* _Data for this exercise_:
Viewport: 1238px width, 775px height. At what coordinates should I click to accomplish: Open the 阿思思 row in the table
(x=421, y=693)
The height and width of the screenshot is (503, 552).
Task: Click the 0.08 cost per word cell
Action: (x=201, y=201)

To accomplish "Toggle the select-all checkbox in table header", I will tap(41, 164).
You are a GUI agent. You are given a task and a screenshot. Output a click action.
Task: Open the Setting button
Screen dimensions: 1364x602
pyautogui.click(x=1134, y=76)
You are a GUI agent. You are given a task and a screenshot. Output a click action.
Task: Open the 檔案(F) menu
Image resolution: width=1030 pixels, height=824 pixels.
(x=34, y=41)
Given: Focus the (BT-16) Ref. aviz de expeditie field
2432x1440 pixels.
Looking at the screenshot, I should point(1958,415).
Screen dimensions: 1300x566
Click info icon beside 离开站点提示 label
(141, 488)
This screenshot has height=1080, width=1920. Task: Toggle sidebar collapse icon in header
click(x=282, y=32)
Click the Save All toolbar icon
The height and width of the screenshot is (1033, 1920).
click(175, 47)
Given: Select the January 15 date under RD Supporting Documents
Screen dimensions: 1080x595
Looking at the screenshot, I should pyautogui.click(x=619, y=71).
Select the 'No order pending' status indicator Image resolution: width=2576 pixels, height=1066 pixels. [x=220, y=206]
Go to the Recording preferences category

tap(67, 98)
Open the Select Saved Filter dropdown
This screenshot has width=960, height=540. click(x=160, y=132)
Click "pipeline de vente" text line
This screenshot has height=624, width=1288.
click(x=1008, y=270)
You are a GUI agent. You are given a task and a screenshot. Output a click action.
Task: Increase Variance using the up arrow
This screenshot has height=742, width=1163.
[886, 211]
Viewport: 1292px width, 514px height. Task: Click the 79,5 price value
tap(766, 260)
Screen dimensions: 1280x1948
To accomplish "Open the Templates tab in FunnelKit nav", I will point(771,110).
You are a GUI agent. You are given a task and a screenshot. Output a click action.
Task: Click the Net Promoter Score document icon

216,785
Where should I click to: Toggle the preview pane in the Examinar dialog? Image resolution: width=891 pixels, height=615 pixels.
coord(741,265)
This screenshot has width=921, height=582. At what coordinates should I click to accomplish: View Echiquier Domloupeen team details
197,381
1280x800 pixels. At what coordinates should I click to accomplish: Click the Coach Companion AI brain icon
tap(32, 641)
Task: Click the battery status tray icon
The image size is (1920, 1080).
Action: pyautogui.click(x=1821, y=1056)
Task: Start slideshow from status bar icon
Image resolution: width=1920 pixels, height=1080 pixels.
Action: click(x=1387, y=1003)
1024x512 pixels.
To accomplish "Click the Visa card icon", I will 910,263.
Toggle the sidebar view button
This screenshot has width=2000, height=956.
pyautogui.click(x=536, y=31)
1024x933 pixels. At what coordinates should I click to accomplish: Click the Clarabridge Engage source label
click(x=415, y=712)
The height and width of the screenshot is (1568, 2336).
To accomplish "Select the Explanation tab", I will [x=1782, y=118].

* _Goal_: Copy out verbatim the part of the data that opens with the line containing "1280x800 pixels. At" and closes with the final line of the data, including both ends.

* _Solution_:
1280x800 pixels. At what coordinates should I click to accomplish: Click the Coach Companion AI brain icon
tap(32, 641)
Task: Click the battery status tray icon
The image size is (1920, 1080).
Action: pyautogui.click(x=1821, y=1056)
Task: Start slideshow from status bar icon
Image resolution: width=1920 pixels, height=1080 pixels.
Action: click(x=1387, y=1003)
1024x512 pixels.
To accomplish "Click the Visa card icon", I will 910,263.
Toggle the sidebar view button
This screenshot has width=2000, height=956.
pyautogui.click(x=536, y=31)
1024x933 pixels. At what coordinates should I click to accomplish: Click the Clarabridge Engage source label
click(x=415, y=712)
The height and width of the screenshot is (1568, 2336).
To accomplish "Select the Explanation tab", I will [x=1782, y=118].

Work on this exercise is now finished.